→ **What you need to do**
Copy the records word for word. Pictures do not go in.

Stored items:
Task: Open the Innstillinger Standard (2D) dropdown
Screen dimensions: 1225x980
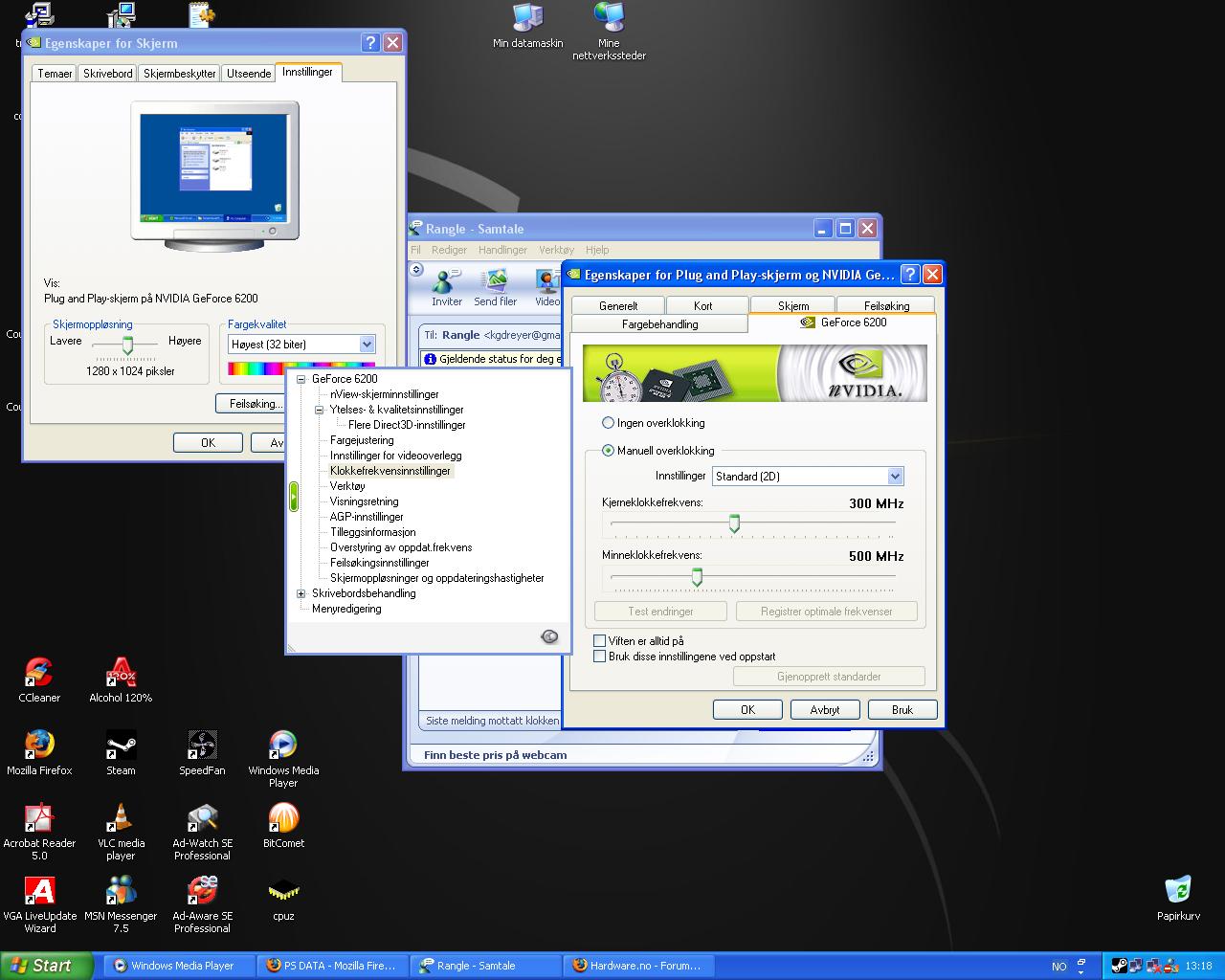Action: tap(808, 477)
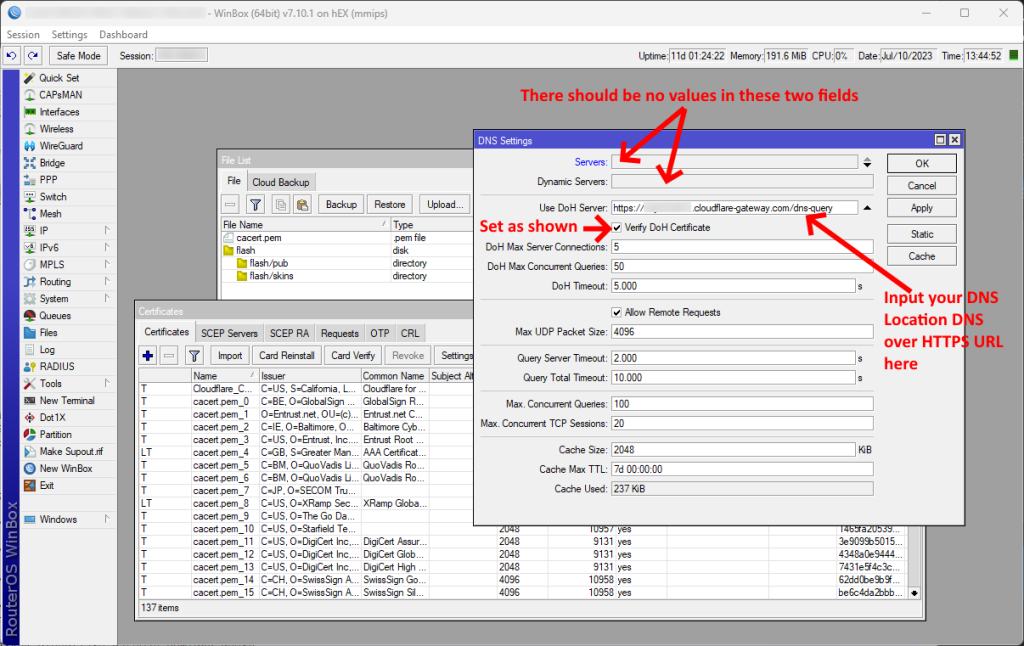The height and width of the screenshot is (646, 1024).
Task: Expand the Servers field arrow in DNS Settings
Action: coord(867,163)
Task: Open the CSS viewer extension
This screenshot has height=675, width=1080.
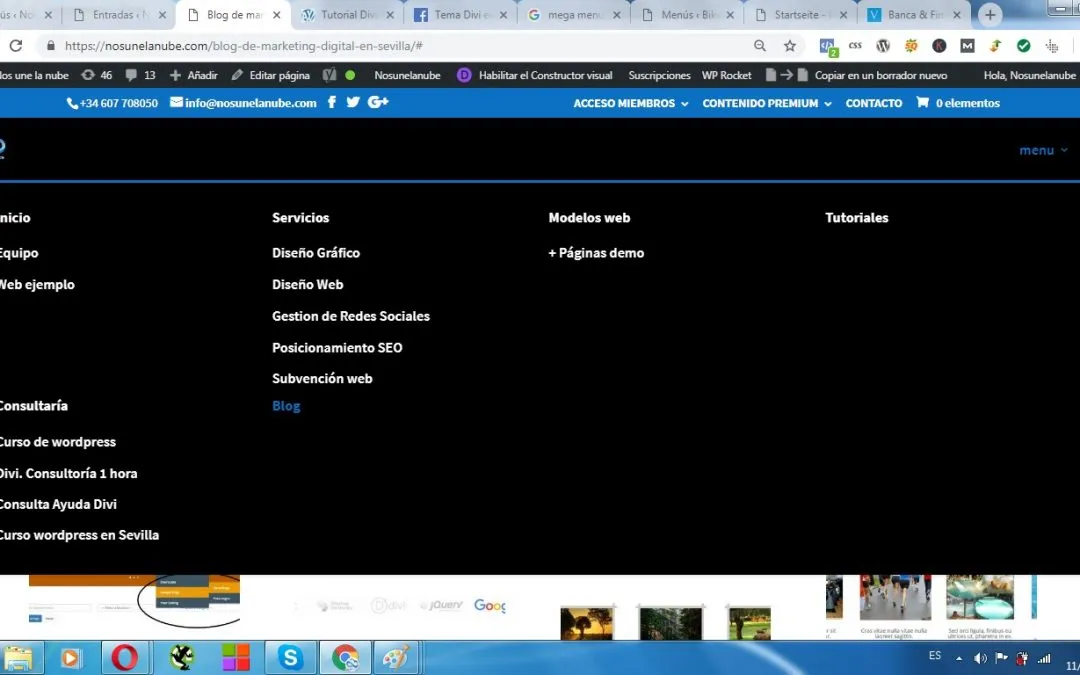Action: pos(855,46)
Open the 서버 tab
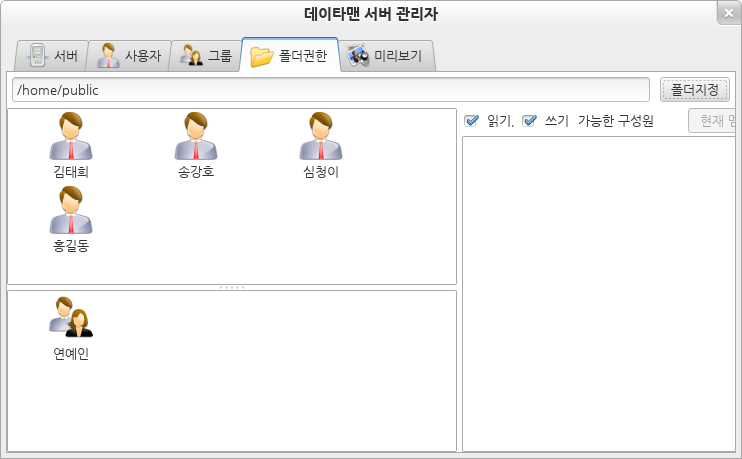The height and width of the screenshot is (459, 742). 52,56
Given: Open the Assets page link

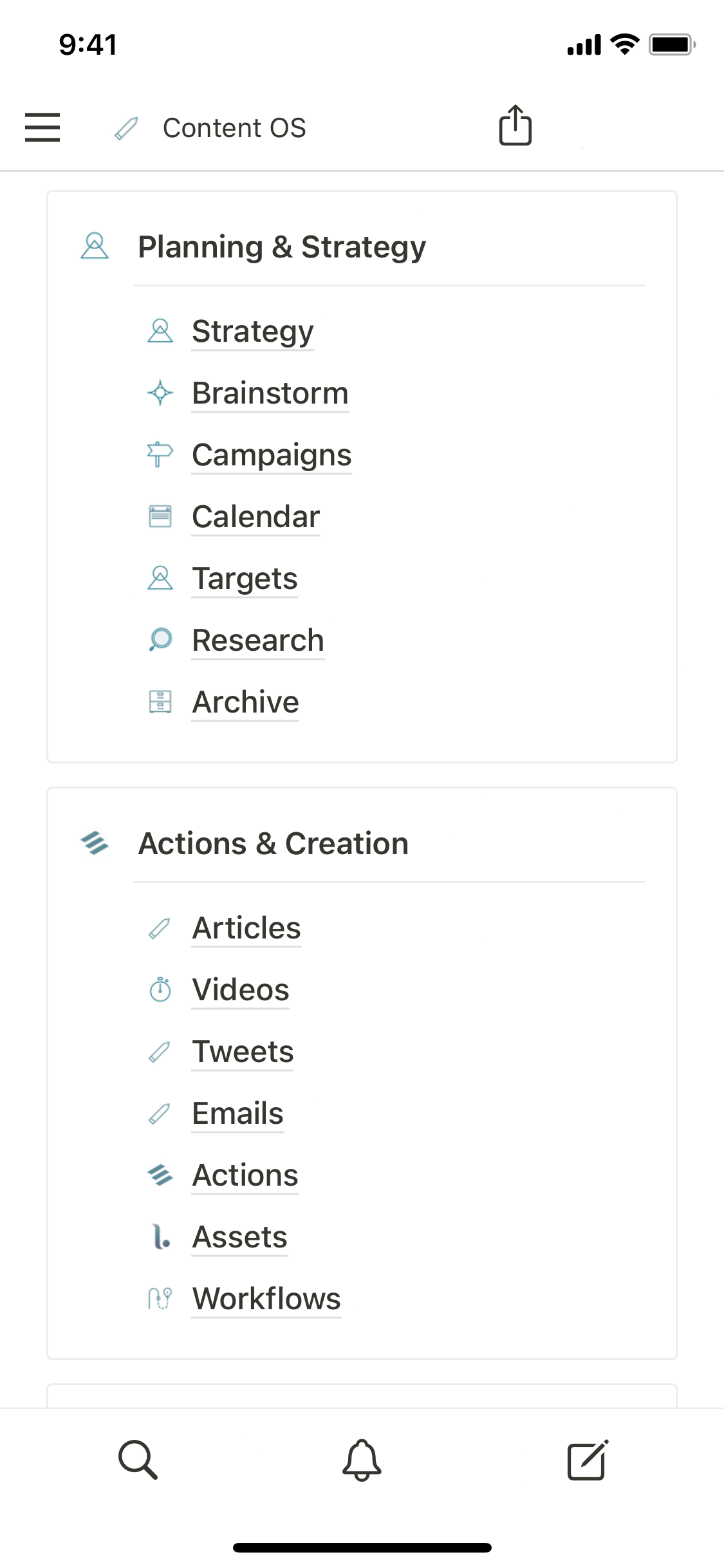Looking at the screenshot, I should [239, 1237].
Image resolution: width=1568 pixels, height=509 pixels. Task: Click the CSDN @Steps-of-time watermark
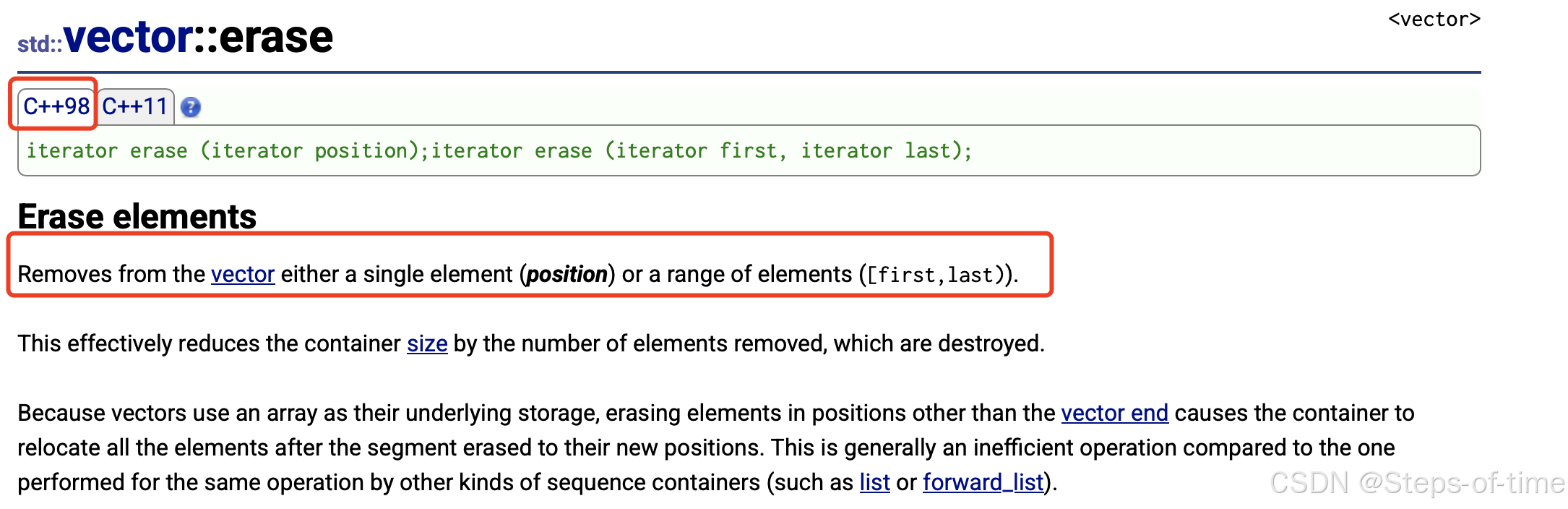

→ **Your solution**
Task: Open the Innstillinger Standard (2D) dropdown
Screen dimensions: 1225x980
Action: tap(808, 477)
The height and width of the screenshot is (646, 1024).
Task: Expand the Servers field arrow in DNS Settings
Action: coord(867,163)
Task: Open the CSS viewer extension
This screenshot has height=675, width=1080.
Action: pos(855,46)
Open the 서버 tab
The height and width of the screenshot is (459, 742). 52,56
Given: Open the Assets page link

Looking at the screenshot, I should [239, 1237].
Image resolution: width=1568 pixels, height=509 pixels. Task: Click the CSDN @Steps-of-time watermark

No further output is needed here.